- _Exercise requirements_
Convert the records below into a JSON list of strings with one string per line, skipping blank lines. Leave the pictures out of the list.

■ ■ ■ ■ ■ ■ ■

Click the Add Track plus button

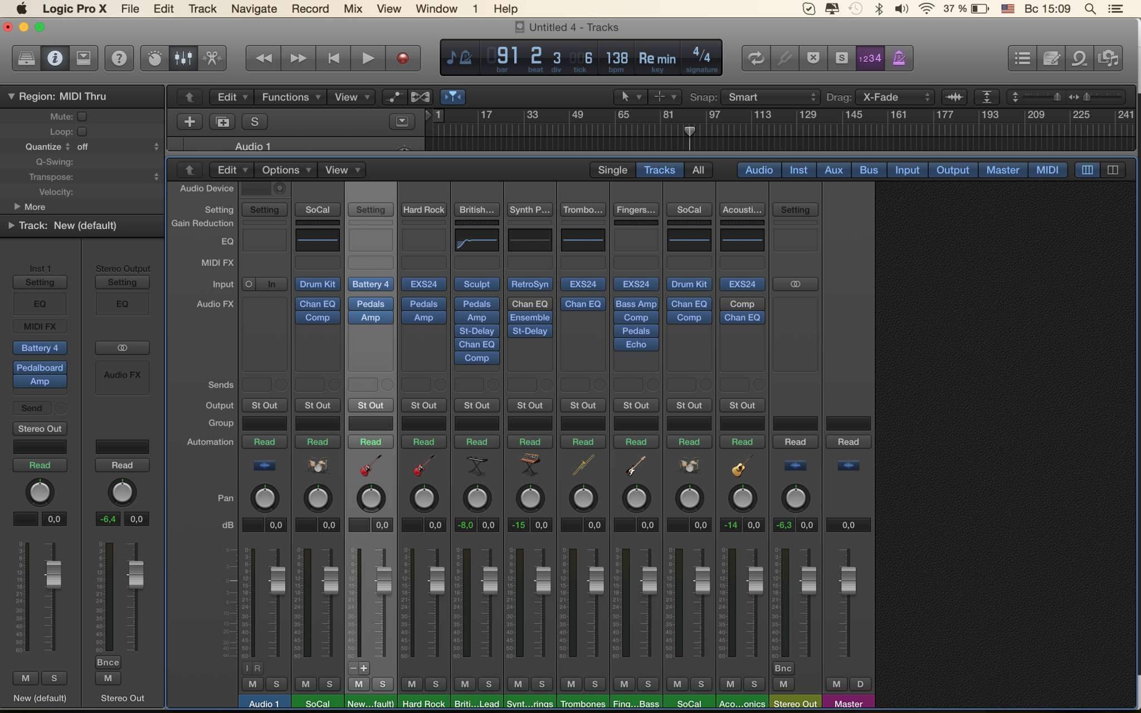tap(189, 121)
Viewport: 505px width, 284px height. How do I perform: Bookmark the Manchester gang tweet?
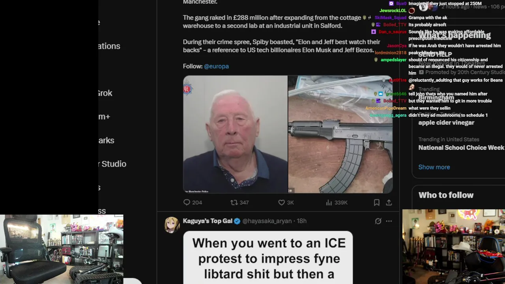(377, 202)
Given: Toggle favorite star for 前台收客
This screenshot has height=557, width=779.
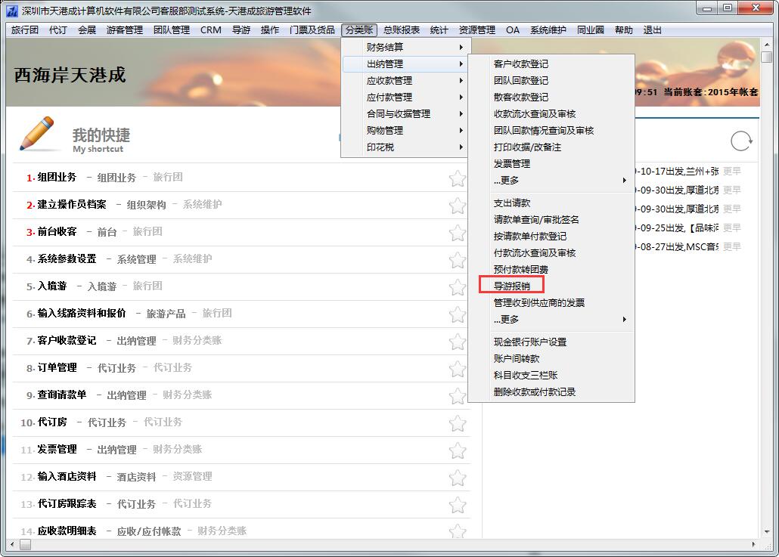Looking at the screenshot, I should click(x=458, y=233).
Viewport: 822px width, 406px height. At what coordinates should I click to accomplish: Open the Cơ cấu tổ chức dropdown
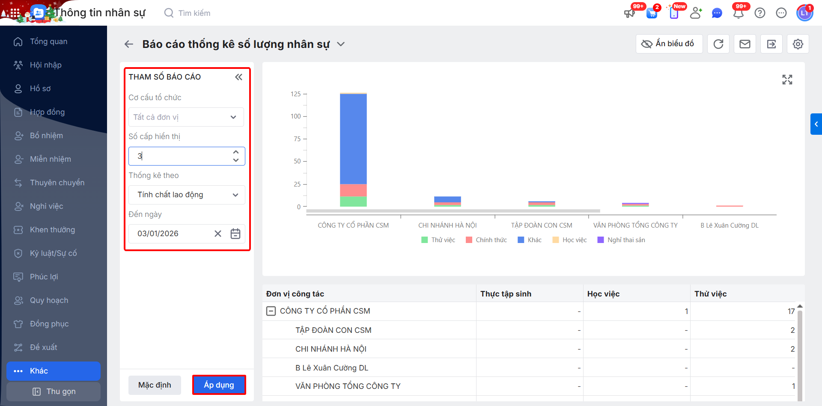(x=186, y=117)
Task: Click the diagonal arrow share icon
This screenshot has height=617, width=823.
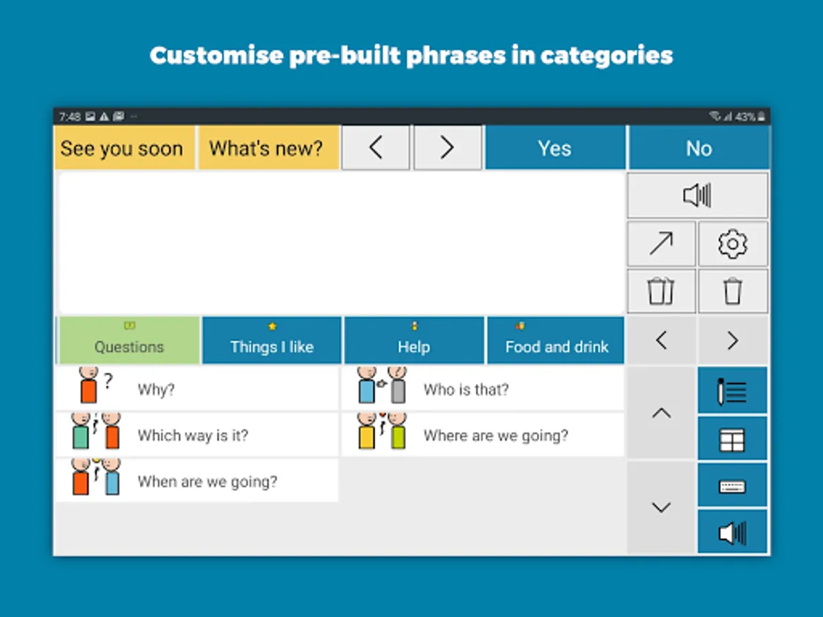Action: point(661,243)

■ ■ ■ ■ ■ ■ ■

- _Complete answer_
[
  "Click the Add Track plus button",
  "tap(189, 121)",
  "Viewport: 505px width, 284px height. How do I perform: Bookmark the Manchester gang tweet?",
  "(377, 202)",
  "Given: Toggle favorite star for 前台收客",
  "This screenshot has height=557, width=779.",
  "Looking at the screenshot, I should click(x=458, y=233).",
  "Viewport: 822px width, 406px height. At what coordinates should I click to accomplish: Open the Cơ cấu tổ chức dropdown",
  "(x=186, y=117)",
  "Task: Click the diagonal arrow share icon",
  "This screenshot has height=617, width=823.",
  "Action: point(661,243)"
]